Detalhes bibliográficos
Ano de defesa: 2019
Autor(a) principal: Alves da Silva, Quelen Tanize [UNIFESP]
Orientador(a): Não Informado pela instituição
Banca de defesa: Não Informado pela instituição
Tipo de documento: Tese
Tipo de acesso: Acesso aberto
Idioma: por
Instituição de defesa: Universidade Federal de São Paulo (UNIFESP)
Brasil
Programa de Pós-Graduação: Não Informado pela instituição
Departamento: Não Informado pela instituição
País: Não Informado pela instituição
Palavras-chave em Português:
Link de acesso: http://repositorio.unifesp.br/handle/11600/50942
Resumo: This thesis presents a study focused on "giving voice" to the doctors participating in the Programa Mais Médicos (PMM). The study wanted to make visible the stories of the subjects who, in their work contexts, contribute to the accomplishment of this policy. The research was based on the following question: what senses do the doctors participating in the program give to a policy like PMM? Because it is an investigation focused on the micropolitical dimension of health policies, in its implementation in singular contexts, we opted for the adoption of a qualitative approach that privileged the narratives of experiences of the doctors participating in the program. Through them, it was possible to compose a partial "photograph" of the Brazilian health system, cut in some of the more expressive elements in the narratives - daily life and working conditions, political crossings and political and administrative obstacles in the PMM and Unified Health System (SUS), the medicalsocial maladies of our country, the violence in the territories and the practices of medicine - circumstantiated at the moment of their experiences, somehow reverberating the well-known limits of the full realization of SUS as health policy.
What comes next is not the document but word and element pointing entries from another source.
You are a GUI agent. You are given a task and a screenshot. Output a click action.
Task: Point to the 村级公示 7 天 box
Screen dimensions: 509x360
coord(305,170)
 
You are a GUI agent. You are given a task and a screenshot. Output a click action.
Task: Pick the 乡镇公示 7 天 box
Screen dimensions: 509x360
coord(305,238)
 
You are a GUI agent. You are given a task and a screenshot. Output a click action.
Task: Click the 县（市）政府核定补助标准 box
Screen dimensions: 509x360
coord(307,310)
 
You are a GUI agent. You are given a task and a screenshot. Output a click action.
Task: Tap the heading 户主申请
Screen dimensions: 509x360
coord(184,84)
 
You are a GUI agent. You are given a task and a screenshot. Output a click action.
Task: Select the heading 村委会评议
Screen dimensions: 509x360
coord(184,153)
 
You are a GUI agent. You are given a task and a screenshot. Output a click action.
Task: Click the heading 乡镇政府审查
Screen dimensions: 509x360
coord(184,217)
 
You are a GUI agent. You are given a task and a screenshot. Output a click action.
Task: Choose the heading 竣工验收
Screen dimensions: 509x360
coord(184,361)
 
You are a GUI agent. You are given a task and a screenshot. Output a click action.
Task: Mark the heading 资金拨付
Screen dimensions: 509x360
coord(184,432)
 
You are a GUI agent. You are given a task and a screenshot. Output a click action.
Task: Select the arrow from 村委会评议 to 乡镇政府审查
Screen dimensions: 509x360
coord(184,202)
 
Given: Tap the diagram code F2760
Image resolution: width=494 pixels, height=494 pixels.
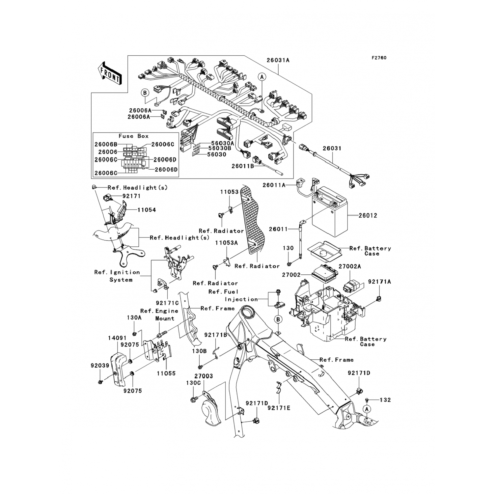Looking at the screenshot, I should coord(379,58).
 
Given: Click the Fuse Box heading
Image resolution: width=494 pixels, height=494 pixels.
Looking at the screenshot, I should coord(133,136).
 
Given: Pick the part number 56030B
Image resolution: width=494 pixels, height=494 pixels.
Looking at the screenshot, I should coord(220,149).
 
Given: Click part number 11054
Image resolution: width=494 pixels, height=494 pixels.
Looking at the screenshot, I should coord(147,210).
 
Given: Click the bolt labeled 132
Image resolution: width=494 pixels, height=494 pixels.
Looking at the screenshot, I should coord(367,400).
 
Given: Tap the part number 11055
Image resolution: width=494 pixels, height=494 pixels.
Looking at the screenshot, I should coord(166,373).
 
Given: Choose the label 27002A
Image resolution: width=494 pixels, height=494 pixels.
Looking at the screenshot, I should coord(350,266).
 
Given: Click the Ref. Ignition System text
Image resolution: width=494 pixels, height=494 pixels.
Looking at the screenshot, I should coord(117,276).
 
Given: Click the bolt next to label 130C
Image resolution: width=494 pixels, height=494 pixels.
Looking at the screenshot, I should coord(193,400).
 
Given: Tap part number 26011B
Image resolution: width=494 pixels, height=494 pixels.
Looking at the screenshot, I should coord(243,167).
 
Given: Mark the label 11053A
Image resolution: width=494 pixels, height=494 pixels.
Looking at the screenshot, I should coord(226,243).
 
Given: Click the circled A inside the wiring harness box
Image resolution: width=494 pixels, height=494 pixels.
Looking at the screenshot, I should coord(262,77).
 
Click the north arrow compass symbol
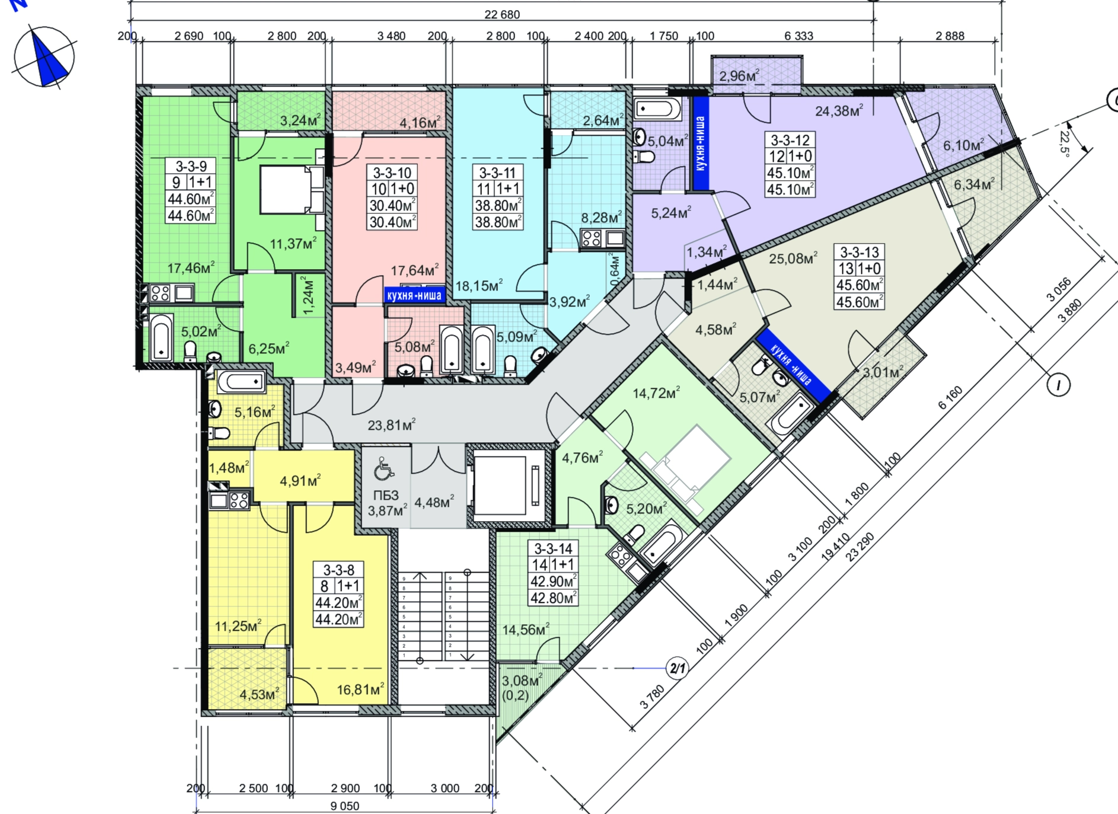click(x=44, y=57)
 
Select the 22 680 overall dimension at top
click(x=501, y=14)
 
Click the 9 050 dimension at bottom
click(x=344, y=806)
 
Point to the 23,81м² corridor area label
click(x=391, y=424)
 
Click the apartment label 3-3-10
click(x=392, y=173)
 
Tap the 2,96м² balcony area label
click(x=739, y=75)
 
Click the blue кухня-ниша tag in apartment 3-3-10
click(x=414, y=295)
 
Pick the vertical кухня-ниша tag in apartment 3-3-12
click(x=701, y=143)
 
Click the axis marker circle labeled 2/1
click(x=677, y=669)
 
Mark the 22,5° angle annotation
click(x=1065, y=142)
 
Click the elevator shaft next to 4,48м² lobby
click(x=507, y=487)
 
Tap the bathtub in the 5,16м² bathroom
click(x=241, y=381)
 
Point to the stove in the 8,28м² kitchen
click(x=592, y=238)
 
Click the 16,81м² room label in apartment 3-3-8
click(x=360, y=689)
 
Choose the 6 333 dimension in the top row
click(x=798, y=36)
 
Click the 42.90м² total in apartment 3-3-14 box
click(x=553, y=581)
These doctor’s narratives and reflections are presented as "a foreign look" about our country, from their experiences in the singular contexts of the Basic Health Units where they were allocated. A foreign look that often sheds light on aspects of our life we somehow "incorporate into the landscape," which do not bother us anymore, and, worse, seem to have lost the power to provoke our astonishment and indignation capacity.